For many regions, the bears are learning how to get food that is hanging from trees and, much to the chagrin of those of us who want to go light, hard sided bear cannisters are required.

Second, if you really want to manage/reduce the risk of a bear encounter, go to places where there are fewer bears or the bears are less accustomed to acquiring thier food from humans. (Little Yosemite Valley comes to mind as a camping spot to avoid.)

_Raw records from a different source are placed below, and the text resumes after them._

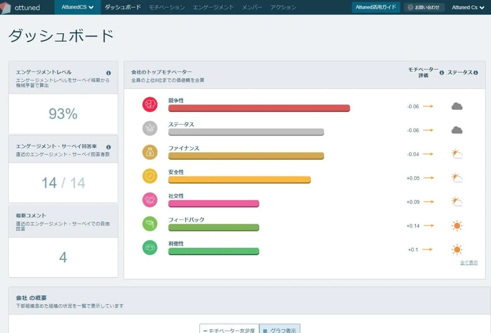
Task: Click the 競争性 progress bar
Action: [x=259, y=108]
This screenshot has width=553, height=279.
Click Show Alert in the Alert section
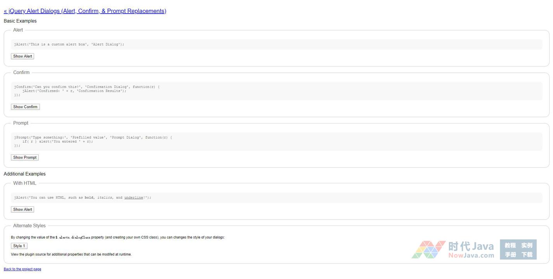coord(23,56)
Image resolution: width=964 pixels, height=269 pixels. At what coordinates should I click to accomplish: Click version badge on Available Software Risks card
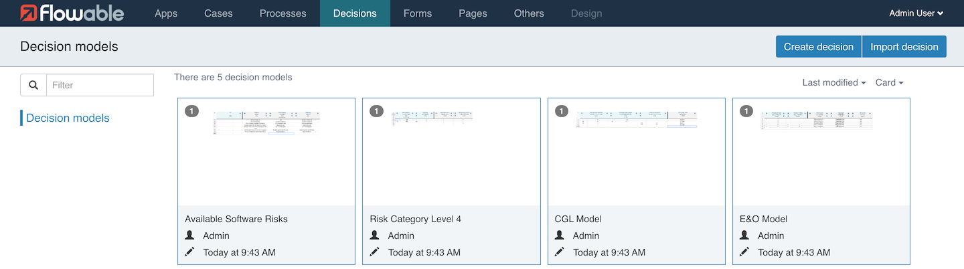(192, 111)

Edited by btolley on 09/13/2009 22:45:44 MDT.

George Geist
(geist) - M

Locale: Smoky Mountains
Efficient, lightweight Philmont bear rope system on 10/01/2009 21:13:32 MDT Print View

Our Troop designed an efficient bear bagging system for our 2009 Philmont Trek that meets the following seven goals:

1. To create a system where a single person could raise and lower the bear bags and thus improve the safety, speed, and effort of the Philmont bear bagging.
2. Eliminate damage to Philmont’s trees caused by tying ropes to the trunk
3. Eliminate the potential of ropes getting tangled with other crews on the trunk
4. Eliminate the need to tie off to two different trees, which is done to decreases the possibility of a bear undoing one line and dropping the bags, but complicates the process of lowering the bags
5. Eliminate (or reduce) the need for an oops bag by making the main bags easy to raise
6. Simplify the process of sorting food, and gear from a single large bear bag back into the crew’s individual backpacks
7. Make the system stronger and weigh less than a single standard issue Philmont bear rope, which is 150ft of 1/4" nylon rope that weighs 2.5 lbs and has a tensile strength of 1200 pounds.

You can find a description and pictures of the system at
http://www.csm.ornl.gov/~geist/Philmont/

At this same URL you can also find an article on tips for using lightweight bear ropes in the standard "Philmont Way" bear bagging method.